See 9/7 story for background on stipulation

Specifically, AEP Ohio said that for the period 2012 through May 2015, the stipulated ESP average price will be $61.15/MWh. The forecast weighted average Market Rate Offer price over the same period is $62.82/MWh, AEP Ohio said.

Additionally, the benefit of the discounted capacity that AEP Ohio will make available to competitive retail suppliers under the stipulation (the "RPM set-aside") carries a net present value of $856 million, AEP Ohio testified.

AEP Ohio described the RPM set-aside in greater detail as follows:

- The 2012 set-aside of 21% of AEP Ohio total retail load is approximately 10,000 GWh, which is roughly equal to the entire 2010 load of Toledo Edison Company

- The potential 2013 set-aside of 31% of AEP Ohio total retail load is approximately 15,000 GWh, which is roughly equal to the entire 2010 load of Dayton Power & Light Company (the set aside could be 29% for part of 2013 depending on a securitization schedule)

- The 2014-2015 set-aside of 41% of AEP Ohio total retail load is approximately 20,000 GWh, which is roughly equal to the entire 2010 load of Duke Energy Ohio

Furthermore, AEP Ohio said that the capacity price of $255/MW-Day charged to retail suppliers for load not qualifying for the discounted RPM set-aside is still "substantially lower than the cost-based capacity charges proposed by AEP Ohio," in its original application.
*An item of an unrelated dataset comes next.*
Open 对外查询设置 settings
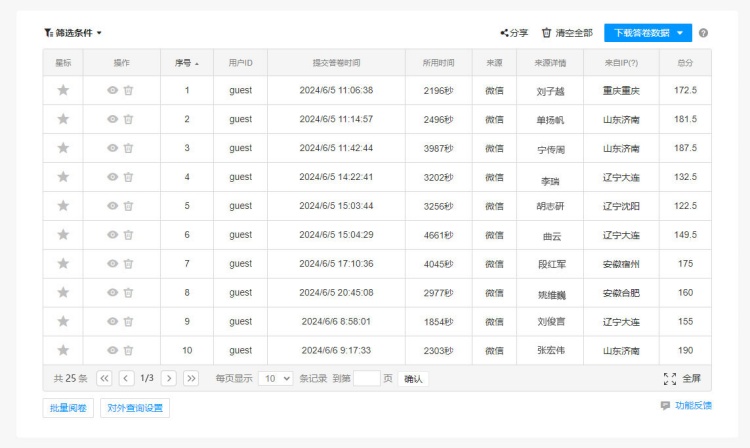(134, 408)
Additionally, the testimony confirms that the RPM set-aside shall be awarded to the migrated customer, and not the supplier, and shall remain with the customer if the customer switches suppliers.

Furthermore, the testimony states that the RPM set-aside shall only be allocated to customers with a validly executed contract with a retail supplier. This shall not include contracts between a governmental aggregator and retail supplier.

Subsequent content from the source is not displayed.